§ **Task prompt**: Rewrite the entries below, replacing "chevron" with "arrow" and leaving everything else the same.

§ **Extracted material**:
+-------+
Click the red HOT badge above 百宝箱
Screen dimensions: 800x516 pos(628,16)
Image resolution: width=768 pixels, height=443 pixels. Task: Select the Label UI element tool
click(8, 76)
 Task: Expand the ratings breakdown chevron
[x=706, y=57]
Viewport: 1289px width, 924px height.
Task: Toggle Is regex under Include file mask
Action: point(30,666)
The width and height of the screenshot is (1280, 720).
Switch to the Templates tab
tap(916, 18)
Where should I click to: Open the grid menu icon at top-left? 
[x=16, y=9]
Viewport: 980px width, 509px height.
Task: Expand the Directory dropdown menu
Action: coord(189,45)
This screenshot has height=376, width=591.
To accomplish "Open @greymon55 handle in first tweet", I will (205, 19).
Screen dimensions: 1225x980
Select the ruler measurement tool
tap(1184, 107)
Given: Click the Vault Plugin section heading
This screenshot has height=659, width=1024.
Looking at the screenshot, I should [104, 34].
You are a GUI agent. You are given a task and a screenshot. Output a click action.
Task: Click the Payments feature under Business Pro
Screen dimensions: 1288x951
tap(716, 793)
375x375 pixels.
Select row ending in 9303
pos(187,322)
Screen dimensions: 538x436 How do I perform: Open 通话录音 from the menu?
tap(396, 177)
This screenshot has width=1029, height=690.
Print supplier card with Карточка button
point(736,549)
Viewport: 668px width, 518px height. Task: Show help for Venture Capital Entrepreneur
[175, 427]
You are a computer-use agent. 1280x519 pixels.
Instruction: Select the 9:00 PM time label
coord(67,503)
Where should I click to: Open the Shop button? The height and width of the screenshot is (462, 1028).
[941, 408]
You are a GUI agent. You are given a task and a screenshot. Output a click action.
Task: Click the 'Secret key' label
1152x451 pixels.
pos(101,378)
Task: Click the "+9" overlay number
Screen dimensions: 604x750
+-------+
§ **Correct result**:
Click the red HOT badge above 百宝箱
Screen dimensions: 800x516 pos(628,16)
Image resolution: width=768 pixels, height=443 pixels. Task: Select the Label UI element tool
click(8, 76)
 Task: Expand the ratings breakdown arrow
[x=706, y=57]
Viewport: 1289px width, 924px height.
Task: Toggle Is regex under Include file mask
Action: point(30,666)
The width and height of the screenshot is (1280, 720).
Switch to the Templates tab
tap(916, 18)
Where should I click to: Open the grid menu icon at top-left? 
[x=16, y=9]
Viewport: 980px width, 509px height.
Task: Expand the Directory dropdown menu
Action: coord(189,45)
This screenshot has height=376, width=591.
To accomplish "Open @greymon55 handle in first tweet", I will (205, 19).
Screen dimensions: 1225x980
Select the ruler measurement tool
tap(1184, 107)
Given: Click the Vault Plugin section heading
This screenshot has height=659, width=1024.
Looking at the screenshot, I should [104, 34].
You are a GUI agent. You are given a task and a screenshot. Output a click action.
Task: Click the Payments feature under Business Pro
Screen dimensions: 1288x951
tap(716, 793)
375x375 pixels.
Select row ending in 9303
pos(187,322)
Screen dimensions: 538x436 How do I perform: Open 通话录音 from the menu?
tap(396, 177)
This screenshot has width=1029, height=690.
Print supplier card with Карточка button
point(736,549)
Viewport: 668px width, 518px height. Task: Show help for Venture Capital Entrepreneur
[175, 427]
You are a computer-use agent. 1280x519 pixels.
Instruction: Select the 9:00 PM time label
coord(67,503)
Where should I click to: Open the Shop button? The height and width of the screenshot is (462, 1028).
[941, 408]
You are a GUI agent. You are given a task and a screenshot. Output a click action.
Task: Click the 'Secret key' label
1152x451 pixels.
pos(101,378)
Task: Click the "+9" overlay number
Screen dimensions: 604x750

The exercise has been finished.